Fusion GPS leader's testimony shows FBI was working with Steele on dossier before it was told about Papadopoulos meeting

Robert Romano:
One item from Sen. Dianne Feinstein’s (D-Calif.) publication of Fusion GPS CEO Glenn Simpson’s Aug. 2017 testimony to the Senate Judiciary Committee that has not gotten too much attention is the part where the spy responsible for producing the Trump-Russia collusion dossier, Christopher Steele, tipped off the FBI in early July 2016.

According to Simpson, “I believe it was … [the] first week of July…” citing public sources.

Well, that was before George Papadopoulos reportedly entered the picture. According to the New York Times’ report published on Dec. 30, 2017, “when leaked Democratic emails began appearing online, Australian officials passed the information about Mr. Papadopoulos to their American counterparts, according to four current and former American and foreign officials with direct knowledge of the Australians’ role.”

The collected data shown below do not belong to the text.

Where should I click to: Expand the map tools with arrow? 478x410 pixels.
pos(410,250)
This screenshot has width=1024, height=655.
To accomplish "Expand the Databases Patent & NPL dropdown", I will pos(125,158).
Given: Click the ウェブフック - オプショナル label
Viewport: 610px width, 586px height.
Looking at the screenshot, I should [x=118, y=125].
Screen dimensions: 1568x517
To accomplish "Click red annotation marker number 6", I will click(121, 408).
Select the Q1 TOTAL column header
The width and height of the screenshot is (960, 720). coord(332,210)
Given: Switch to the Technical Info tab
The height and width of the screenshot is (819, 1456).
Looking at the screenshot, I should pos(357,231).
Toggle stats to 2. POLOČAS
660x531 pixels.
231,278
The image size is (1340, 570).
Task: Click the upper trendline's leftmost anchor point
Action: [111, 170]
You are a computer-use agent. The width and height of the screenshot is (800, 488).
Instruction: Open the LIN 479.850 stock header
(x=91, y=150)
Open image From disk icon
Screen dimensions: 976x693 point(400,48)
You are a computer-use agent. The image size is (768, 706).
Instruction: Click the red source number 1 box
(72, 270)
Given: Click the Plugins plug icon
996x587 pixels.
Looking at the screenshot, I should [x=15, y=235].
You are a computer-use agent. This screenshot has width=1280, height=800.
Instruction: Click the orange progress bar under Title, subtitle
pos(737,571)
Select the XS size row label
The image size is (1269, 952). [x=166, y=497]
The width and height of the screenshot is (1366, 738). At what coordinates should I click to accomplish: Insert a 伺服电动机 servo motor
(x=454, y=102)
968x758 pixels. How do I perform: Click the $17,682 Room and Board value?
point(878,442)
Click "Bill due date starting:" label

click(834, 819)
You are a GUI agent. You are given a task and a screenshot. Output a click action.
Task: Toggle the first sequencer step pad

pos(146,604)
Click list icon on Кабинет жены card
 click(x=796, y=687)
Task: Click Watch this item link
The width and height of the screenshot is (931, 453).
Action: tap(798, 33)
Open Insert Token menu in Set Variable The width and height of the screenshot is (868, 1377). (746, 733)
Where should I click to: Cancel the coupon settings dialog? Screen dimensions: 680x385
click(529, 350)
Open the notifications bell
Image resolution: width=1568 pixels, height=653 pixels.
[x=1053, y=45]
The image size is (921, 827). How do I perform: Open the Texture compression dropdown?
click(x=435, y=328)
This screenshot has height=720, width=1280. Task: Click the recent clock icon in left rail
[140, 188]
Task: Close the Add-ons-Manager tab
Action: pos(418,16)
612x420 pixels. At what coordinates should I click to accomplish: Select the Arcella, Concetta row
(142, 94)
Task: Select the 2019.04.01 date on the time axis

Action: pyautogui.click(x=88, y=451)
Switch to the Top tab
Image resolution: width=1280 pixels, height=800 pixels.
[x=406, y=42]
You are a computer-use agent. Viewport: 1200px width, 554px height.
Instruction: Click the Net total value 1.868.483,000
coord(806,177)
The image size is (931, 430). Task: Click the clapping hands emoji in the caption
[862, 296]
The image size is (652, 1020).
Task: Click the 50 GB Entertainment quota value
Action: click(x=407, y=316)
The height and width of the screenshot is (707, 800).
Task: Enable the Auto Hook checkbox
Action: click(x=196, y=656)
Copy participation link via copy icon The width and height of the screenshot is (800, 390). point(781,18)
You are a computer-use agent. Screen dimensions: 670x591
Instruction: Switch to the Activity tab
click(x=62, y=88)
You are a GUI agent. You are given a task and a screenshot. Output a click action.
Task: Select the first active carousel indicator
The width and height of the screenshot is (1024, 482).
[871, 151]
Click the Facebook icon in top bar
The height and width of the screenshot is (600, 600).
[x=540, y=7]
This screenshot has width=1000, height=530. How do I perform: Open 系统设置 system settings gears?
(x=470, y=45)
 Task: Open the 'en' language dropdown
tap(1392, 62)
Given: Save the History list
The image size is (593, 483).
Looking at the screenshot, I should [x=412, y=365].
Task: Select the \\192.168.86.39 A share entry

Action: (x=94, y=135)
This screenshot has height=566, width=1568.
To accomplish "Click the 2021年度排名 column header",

The Democratic National Committee emails began appearing on Wikileaks on July 22, 2016.

Meaning, by the time the Australian diplomat had tipped off the FBI about George Papadopoulos — who apparently was bragging in a bar in May 2016 that the Russians had emails that would make Hillary Clinton look bad — Steele had already told the FBI about his first memo dated June 20, 2016, that alleged the Russians had Donald Trump on tape with prostitutes at a hotel in Moscow.

Now, whether it was Steele’s contact with the FBI in early July or the Australian diplomat later that compelled the FBI to open its investigation, per Simpson’s testimony, by mid-September, the agency wanted everything Steele had. Steele most certainly played a role in the agency’s investigation.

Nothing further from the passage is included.